A faithful copy of the whole listing is required.

------------------------------

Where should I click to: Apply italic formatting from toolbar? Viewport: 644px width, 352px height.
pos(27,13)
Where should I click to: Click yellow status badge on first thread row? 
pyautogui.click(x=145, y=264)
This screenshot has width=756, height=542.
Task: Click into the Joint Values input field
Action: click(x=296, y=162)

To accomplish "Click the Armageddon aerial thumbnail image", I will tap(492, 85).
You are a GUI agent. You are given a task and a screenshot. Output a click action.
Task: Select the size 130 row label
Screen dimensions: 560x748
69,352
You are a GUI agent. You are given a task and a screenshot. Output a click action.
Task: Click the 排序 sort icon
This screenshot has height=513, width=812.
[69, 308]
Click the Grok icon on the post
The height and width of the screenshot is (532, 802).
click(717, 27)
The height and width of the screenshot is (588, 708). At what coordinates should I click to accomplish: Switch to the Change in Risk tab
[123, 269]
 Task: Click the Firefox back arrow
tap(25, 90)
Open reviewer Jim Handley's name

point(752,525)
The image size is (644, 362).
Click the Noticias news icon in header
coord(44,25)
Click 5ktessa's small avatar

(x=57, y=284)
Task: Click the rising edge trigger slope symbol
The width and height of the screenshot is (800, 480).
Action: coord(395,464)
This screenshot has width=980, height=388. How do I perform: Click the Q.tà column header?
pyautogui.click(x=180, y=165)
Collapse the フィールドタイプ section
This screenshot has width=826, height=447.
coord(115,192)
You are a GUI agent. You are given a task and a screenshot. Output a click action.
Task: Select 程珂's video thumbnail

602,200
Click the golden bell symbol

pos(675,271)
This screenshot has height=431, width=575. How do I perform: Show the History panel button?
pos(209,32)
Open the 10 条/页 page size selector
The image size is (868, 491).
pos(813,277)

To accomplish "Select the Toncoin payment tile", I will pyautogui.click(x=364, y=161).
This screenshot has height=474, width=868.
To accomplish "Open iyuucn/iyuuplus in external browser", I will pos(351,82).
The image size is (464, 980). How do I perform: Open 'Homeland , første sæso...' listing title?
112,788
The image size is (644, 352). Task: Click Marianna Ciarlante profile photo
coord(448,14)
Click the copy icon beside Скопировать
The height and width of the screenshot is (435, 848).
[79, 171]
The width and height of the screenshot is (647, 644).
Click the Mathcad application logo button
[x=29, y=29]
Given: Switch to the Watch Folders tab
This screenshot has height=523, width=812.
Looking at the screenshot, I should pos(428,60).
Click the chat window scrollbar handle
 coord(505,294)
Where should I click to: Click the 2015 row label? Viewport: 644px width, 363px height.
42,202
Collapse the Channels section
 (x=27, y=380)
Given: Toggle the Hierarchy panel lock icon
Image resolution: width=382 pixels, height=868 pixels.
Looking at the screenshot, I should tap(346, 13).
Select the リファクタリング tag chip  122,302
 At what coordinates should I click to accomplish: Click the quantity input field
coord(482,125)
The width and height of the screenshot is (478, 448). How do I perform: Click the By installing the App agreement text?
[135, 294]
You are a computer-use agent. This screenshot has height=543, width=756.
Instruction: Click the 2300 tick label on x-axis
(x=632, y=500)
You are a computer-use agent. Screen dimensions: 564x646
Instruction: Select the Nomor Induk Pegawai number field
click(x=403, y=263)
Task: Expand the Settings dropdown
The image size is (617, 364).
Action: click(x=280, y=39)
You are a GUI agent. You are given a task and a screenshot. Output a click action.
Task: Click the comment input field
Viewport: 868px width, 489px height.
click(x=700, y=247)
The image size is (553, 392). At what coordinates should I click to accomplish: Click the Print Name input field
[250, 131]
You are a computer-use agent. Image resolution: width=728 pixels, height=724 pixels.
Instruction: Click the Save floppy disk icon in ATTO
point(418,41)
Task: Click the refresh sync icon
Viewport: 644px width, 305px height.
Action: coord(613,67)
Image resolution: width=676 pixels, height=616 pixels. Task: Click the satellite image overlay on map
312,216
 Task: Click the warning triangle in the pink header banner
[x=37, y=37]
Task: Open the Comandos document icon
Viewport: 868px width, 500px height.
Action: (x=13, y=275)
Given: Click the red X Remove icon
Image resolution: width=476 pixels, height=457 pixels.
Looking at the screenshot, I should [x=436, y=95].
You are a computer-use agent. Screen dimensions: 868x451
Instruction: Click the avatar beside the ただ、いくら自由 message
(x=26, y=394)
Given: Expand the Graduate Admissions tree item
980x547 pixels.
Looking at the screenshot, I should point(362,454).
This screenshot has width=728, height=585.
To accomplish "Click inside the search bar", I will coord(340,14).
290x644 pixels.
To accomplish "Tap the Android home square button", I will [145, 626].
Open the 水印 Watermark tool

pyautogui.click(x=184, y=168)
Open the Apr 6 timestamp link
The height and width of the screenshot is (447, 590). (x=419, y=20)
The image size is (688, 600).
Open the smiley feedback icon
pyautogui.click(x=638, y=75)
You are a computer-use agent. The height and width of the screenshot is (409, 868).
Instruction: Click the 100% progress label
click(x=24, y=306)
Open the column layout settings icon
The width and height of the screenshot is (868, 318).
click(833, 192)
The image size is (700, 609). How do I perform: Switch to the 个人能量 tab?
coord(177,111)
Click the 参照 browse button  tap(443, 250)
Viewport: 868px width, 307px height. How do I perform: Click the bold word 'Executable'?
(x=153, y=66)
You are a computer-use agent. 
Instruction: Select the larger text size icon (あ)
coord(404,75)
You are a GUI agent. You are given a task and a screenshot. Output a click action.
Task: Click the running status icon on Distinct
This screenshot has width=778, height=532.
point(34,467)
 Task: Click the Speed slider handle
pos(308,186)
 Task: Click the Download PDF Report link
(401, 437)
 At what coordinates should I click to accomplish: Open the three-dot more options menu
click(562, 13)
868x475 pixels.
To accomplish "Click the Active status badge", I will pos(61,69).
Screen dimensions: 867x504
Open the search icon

------------------------------

**Worked solution:**
Where should I click to: Apply italic formatting from toolbar? Viewport: 644px width, 352px height.
pos(27,13)
Where should I click to: Click yellow status badge on first thread row? 
pyautogui.click(x=145, y=264)
This screenshot has width=756, height=542.
Task: Click into the Joint Values input field
Action: click(x=296, y=162)

To accomplish "Click the Armageddon aerial thumbnail image", I will tap(492, 85).
You are a GUI agent. You are given a task and a screenshot. Output a click action.
Task: Select the size 130 row label
Screen dimensions: 560x748
69,352
You are a GUI agent. You are given a task and a screenshot. Output a click action.
Task: Click the 排序 sort icon
This screenshot has height=513, width=812.
[69, 308]
Click the Grok icon on the post
The height and width of the screenshot is (532, 802).
click(717, 27)
The height and width of the screenshot is (588, 708). At what coordinates should I click to accomplish: Switch to the Change in Risk tab
[123, 269]
 Task: Click the Firefox back arrow
tap(25, 90)
Open reviewer Jim Handley's name

point(752,525)
The image size is (644, 362).
Click the Noticias news icon in header
coord(44,25)
Click 5ktessa's small avatar

(x=57, y=284)
Task: Click the rising edge trigger slope symbol
The width and height of the screenshot is (800, 480).
Action: coord(395,464)
This screenshot has width=980, height=388. How do I perform: Click the Q.tà column header?
pyautogui.click(x=180, y=165)
Collapse the フィールドタイプ section
This screenshot has width=826, height=447.
coord(115,192)
You are a GUI agent. You are given a task and a screenshot. Output a click action.
Task: Select 程珂's video thumbnail

602,200
Click the golden bell symbol

pos(675,271)
This screenshot has height=431, width=575. How do I perform: Show the History panel button?
pos(209,32)
Open the 10 条/页 page size selector
The image size is (868, 491).
pos(813,277)

To accomplish "Select the Toncoin payment tile", I will pyautogui.click(x=364, y=161).
This screenshot has height=474, width=868.
To accomplish "Open iyuucn/iyuuplus in external browser", I will pos(351,82).
The image size is (464, 980). How do I perform: Open 'Homeland , første sæso...' listing title?
112,788
The image size is (644, 352). Task: Click Marianna Ciarlante profile photo
coord(448,14)
Click the copy icon beside Скопировать
The height and width of the screenshot is (435, 848).
[79, 171]
The width and height of the screenshot is (647, 644).
Click the Mathcad application logo button
[x=29, y=29]
Given: Switch to the Watch Folders tab
This screenshot has height=523, width=812.
Looking at the screenshot, I should pos(428,60).
Click the chat window scrollbar handle
 coord(505,294)
Where should I click to: Click the 2015 row label? Viewport: 644px width, 363px height.
42,202
Collapse the Channels section
 (x=27, y=380)
Given: Toggle the Hierarchy panel lock icon
Image resolution: width=382 pixels, height=868 pixels.
Looking at the screenshot, I should tap(346, 13).
Select the リファクタリング tag chip  122,302
 At what coordinates should I click to accomplish: Click the quantity input field
coord(482,125)
The width and height of the screenshot is (478, 448). How do I perform: Click the By installing the App agreement text?
[135, 294]
You are a computer-use agent. This screenshot has height=543, width=756.
Instruction: Click the 2300 tick label on x-axis
(x=632, y=500)
You are a computer-use agent. Screen dimensions: 564x646
Instruction: Select the Nomor Induk Pegawai number field
click(x=403, y=263)
Task: Expand the Settings dropdown
The image size is (617, 364).
Action: click(x=280, y=39)
You are a GUI agent. You are given a task and a screenshot. Output a click action.
Task: Click the comment input field
Viewport: 868px width, 489px height.
click(x=700, y=247)
The image size is (553, 392). At what coordinates should I click to accomplish: Click the Print Name input field
[250, 131]
You are a computer-use agent. Image resolution: width=728 pixels, height=724 pixels.
Instruction: Click the Save floppy disk icon in ATTO
point(418,41)
Task: Click the refresh sync icon
Viewport: 644px width, 305px height.
Action: coord(613,67)
Image resolution: width=676 pixels, height=616 pixels. Task: Click the satellite image overlay on map
312,216
 Task: Click the warning triangle in the pink header banner
[x=37, y=37]
Task: Open the Comandos document icon
Viewport: 868px width, 500px height.
Action: (x=13, y=275)
Given: Click the red X Remove icon
Image resolution: width=476 pixels, height=457 pixels.
Looking at the screenshot, I should [x=436, y=95].
You are a computer-use agent. Screen dimensions: 868x451
Instruction: Click the avatar beside the ただ、いくら自由 message
(x=26, y=394)
Given: Expand the Graduate Admissions tree item
980x547 pixels.
Looking at the screenshot, I should point(362,454).
This screenshot has width=728, height=585.
To accomplish "Click inside the search bar", I will coord(340,14).
290x644 pixels.
To accomplish "Tap the Android home square button", I will [145, 626].
Open the 水印 Watermark tool

pyautogui.click(x=184, y=168)
Open the Apr 6 timestamp link
The height and width of the screenshot is (447, 590). (x=419, y=20)
The image size is (688, 600).
Open the smiley feedback icon
pyautogui.click(x=638, y=75)
You are a computer-use agent. The height and width of the screenshot is (409, 868).
Instruction: Click the 100% progress label
click(x=24, y=306)
Open the column layout settings icon
The width and height of the screenshot is (868, 318).
click(833, 192)
The image size is (700, 609). How do I perform: Switch to the 个人能量 tab?
coord(177,111)
Click the 参照 browse button  tap(443, 250)
Viewport: 868px width, 307px height. How do I perform: Click the bold word 'Executable'?
(x=153, y=66)
You are a computer-use agent. 
Instruction: Select the larger text size icon (あ)
coord(404,75)
You are a GUI agent. You are given a task and a screenshot. Output a click action.
Task: Click the running status icon on Distinct
This screenshot has width=778, height=532.
point(34,467)
 Task: Click the Speed slider handle
pos(308,186)
 Task: Click the Download PDF Report link
(401, 437)
 At what coordinates should I click to accomplish: Open the three-dot more options menu
click(562, 13)
868x475 pixels.
To accomplish "Click the Active status badge", I will pos(61,69).
Screen dimensions: 867x504
Open the search icon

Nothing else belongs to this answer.